Кряжев вдруг резко поставил стакан.
— Спасибо за подарочек! Удружил — черную кошку в дом!
— Так… он же с белыми пятнами, и вообще…
Неудержимый хохот заглушил остальное.
Точно невидимая рука сдернула с людей чинную скованность. Все зашумели, задвигались, руки потянулись за водкой и закуской. Про котенка забыли. Женя посадила его к себе на колени.
Наверное, я так и не смогу никогда понять смысла выпивки. Я могу выпить много, но все время какая-то внутренняя сила держит под контролем и мои движения и то, что я говорю… Если ее не будет — человек или смешон, или отвратителен. Так и случается обычно с теми, кто пьет. Но во имя чего это? Воспоминания всегда остаются. Если не помнит мозг, помнит тело. Стоит ли снова пить, если знаешь, что навсегда забыть невозможно?
Кажется, я первой почувствовала грозу. Она снова подошла близко и, как умный враг, выжидала только случая, чтобы ударить. Я встала и отошла в сторону.
Сразу же все исчезло — люди, шум. Был только притаившийся, испуганный лес, поникшие цветы. Я вела на кочку. У самых моих ног выглянул из травы прозрачный, как лицо больного, цветок белозора. Грустный осенний цветок. Он совсем не похож на синюю генциану. Но я тоже люблю его. В нем особая доверчивая нежность. Я сорвала белозер и приколола его к волосам.
Надо было возвращаться обратно. Там Женя. Ей вовсе незачем напиваться.
Наверное, я довольно долго отсутствовала, как-то не заметила времени. У столов начиналась большая попойка. Все о чем-то спорили, никто никого не слушал и не слышал… Я вернулась на свое место. На минуту все стихло, когда поднялся именинник. Он был уже заметно во хмелю.
— Я за тайгу выпью, ребята! Кормит она нас и кормить будет! И каждый в ней сам себе хозяин.
— За медведей! — поддержал Костя и ловко опрокинул в рот стакан водки.
— За людей! — неожиданно трезвым голосом возразил Яша. На него посмотрели. У Кряжева поползли вниз брови.
— Пей, матери вашей так! Гуляет тайга! — заорал вконец пьяный Гарька и, расплескивая вино, потянулся к имениннику. — За тебя, дед! Никаких нам этих кон… комплексов не надо… Так я говорю?
И тут между людьми за столом словно пробежала трещина. Так из маленькой водомоины вырастает овраг, и уже ничем не соединишь того, что осталось на двух его берегах…
Молча встал из-за стола и отошел в сторону Толя Харин. Еще раньше подошли ко мне Женя и Лева. Яша взял под руку Ганнусю и присоединился к нам.
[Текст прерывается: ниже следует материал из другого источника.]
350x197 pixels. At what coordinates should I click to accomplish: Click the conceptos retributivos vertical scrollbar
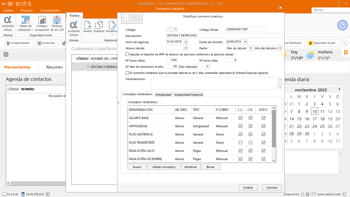274,128
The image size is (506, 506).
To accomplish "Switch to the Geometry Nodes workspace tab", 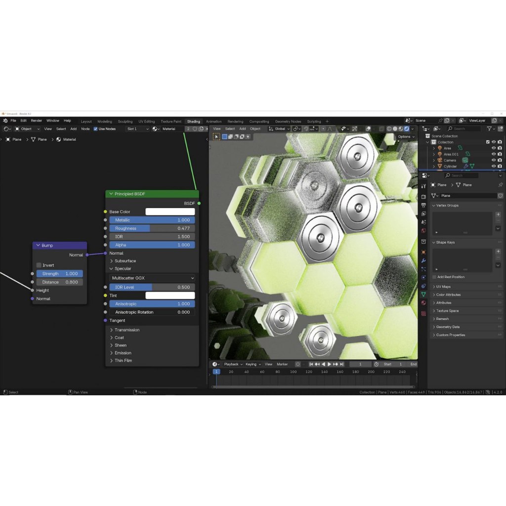I will pos(288,122).
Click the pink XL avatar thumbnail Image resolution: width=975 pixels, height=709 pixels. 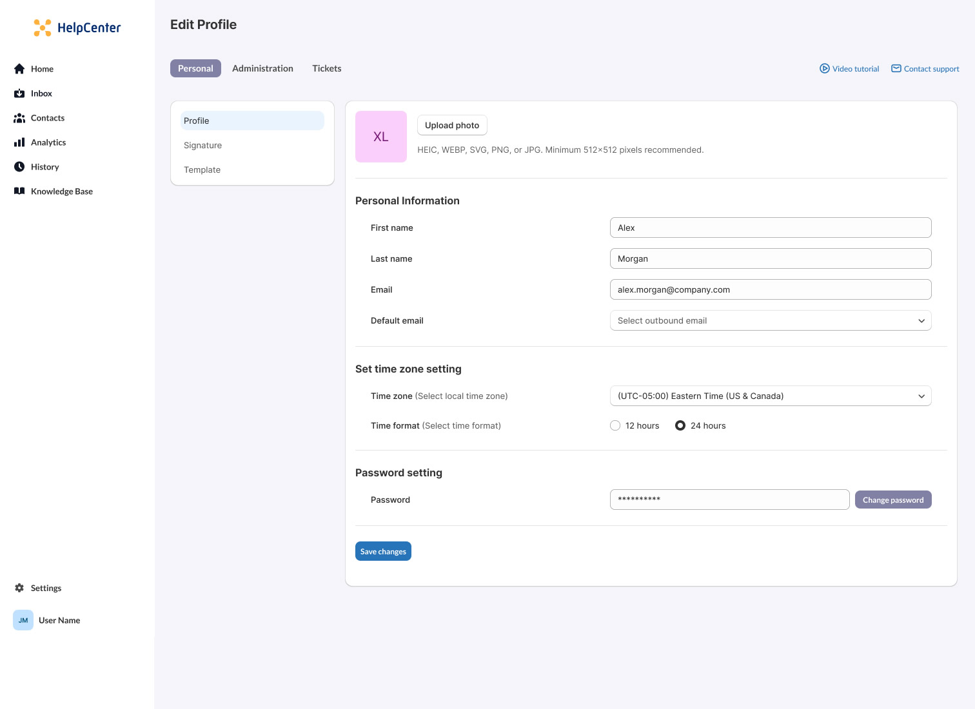point(380,136)
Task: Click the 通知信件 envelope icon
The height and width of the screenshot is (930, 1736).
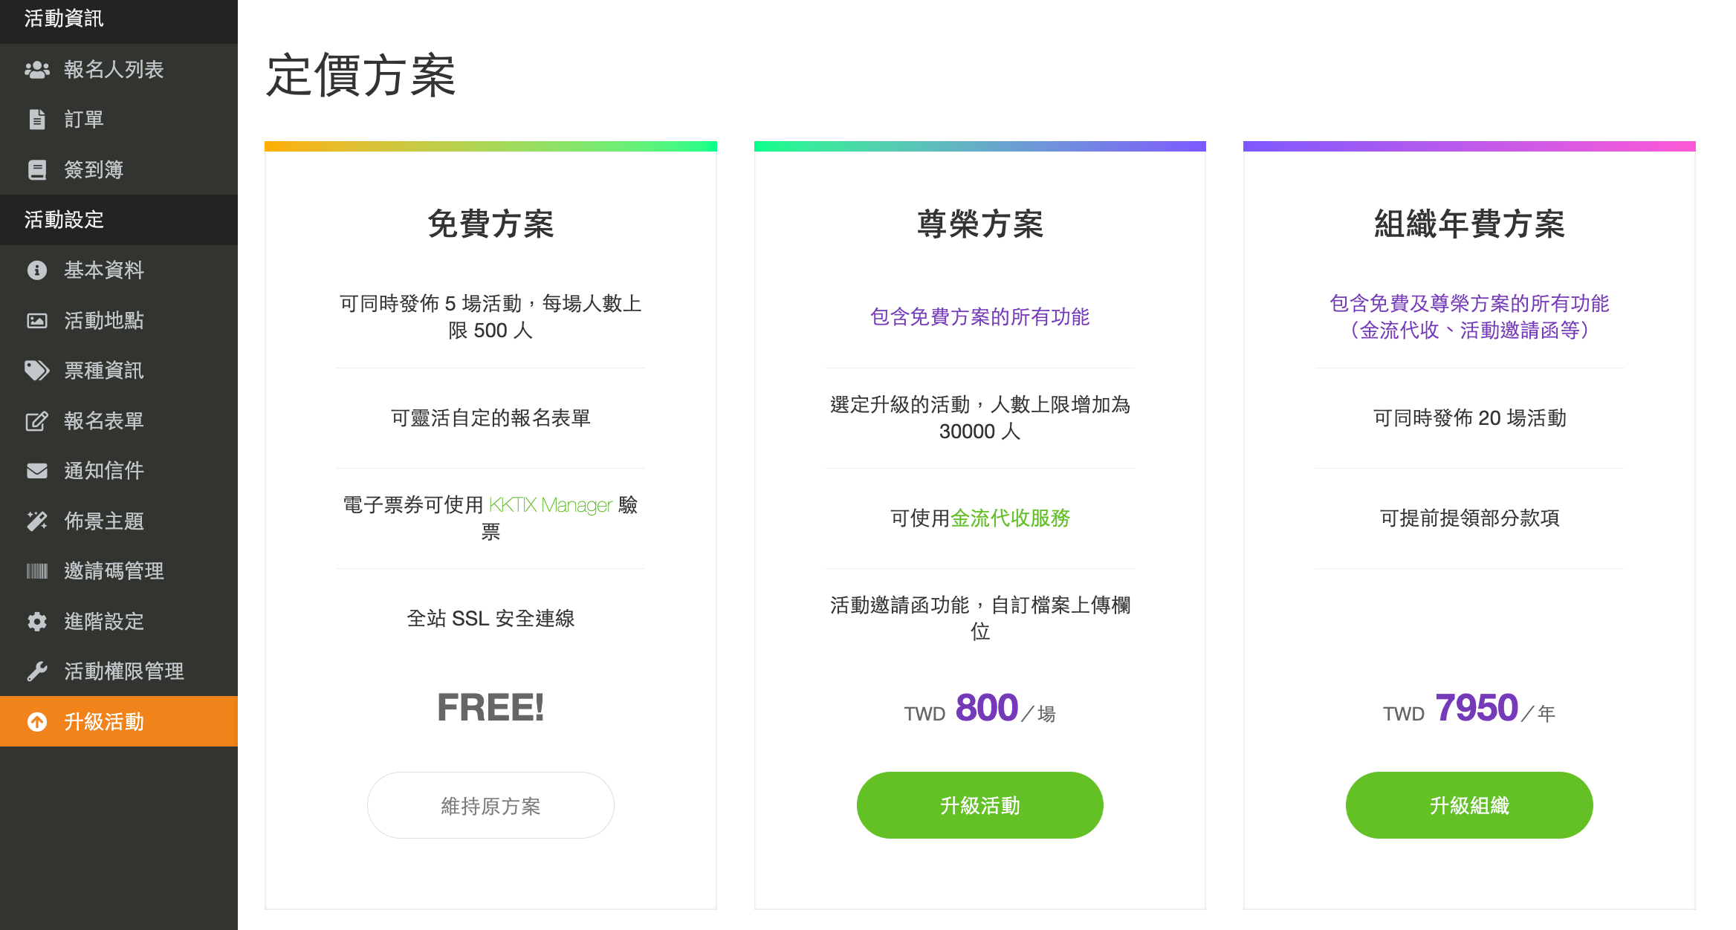Action: [36, 471]
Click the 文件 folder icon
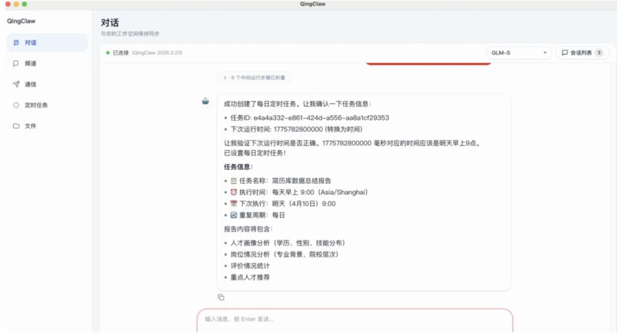Screen dimensions: 621x334 16,126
За столом стало пустовато.
Кряжев оглянулся.
— Это что? Именинника обижать? Водки мало, что ли? Марья! Тащи еще ящик! Кряжеву на все хватит!
Гарька, Зитар и еще кто-то с треском отодрали от ящика доски. Гарька восторженно потряс в воздухе бутылкой.
— Ура!
Но бутылка отлетела в сторону и ударилась о ствол лиственницы. Рядом с Гарькой появилась Любка. В руках ружье. Ее давно уже не было видно, ушла, не выпив даже за первый тост. Я вспомнила, какими глазами смотрела она на Кряжева, и испугалась.
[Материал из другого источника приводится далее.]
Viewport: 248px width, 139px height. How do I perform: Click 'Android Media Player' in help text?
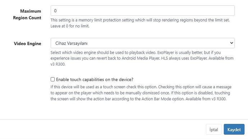pos(140,58)
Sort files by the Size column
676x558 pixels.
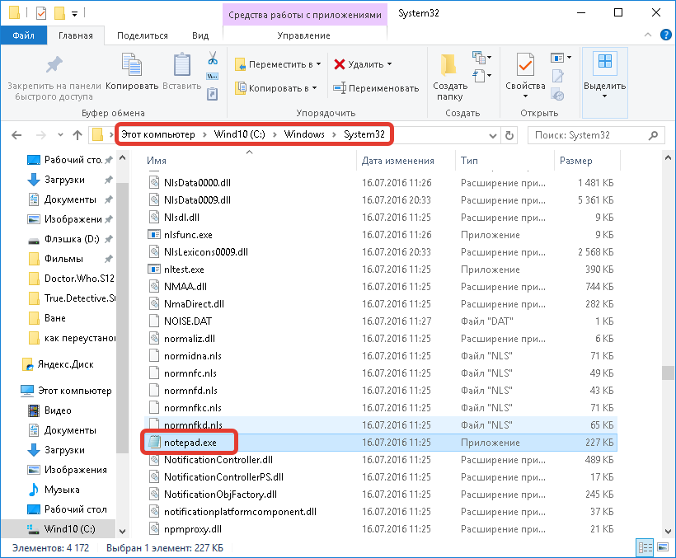pyautogui.click(x=575, y=161)

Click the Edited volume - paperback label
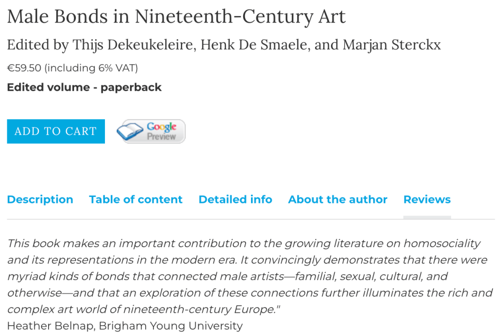point(84,87)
— Подвинься, окурок! — Молча взяла еще бутылку, хлестнула о стол. Брызнули осколки. Пьяно запахло спиртом. Другую, третью…
Кряжев рванулся с места.
— Стой, стерва! Очумела?!
Любка сейчас же прицелилась в него, точно ждала этих слов. Сбоку попытался подойти Зитар, но Лева молча оттащил его в сторону.
Кряжев и Любка остались вдвоем. Десять шагов, разбитый ящик и ружейный ствол, нацеленный в грудь.
Не опуская ружья, Любка заговорила:
— Может, ты, именинник, расскажешь, как мой муж погиб, а? Или уже забыл? В тайге медведь судья, так, что ли? А я скажу, пусть знают!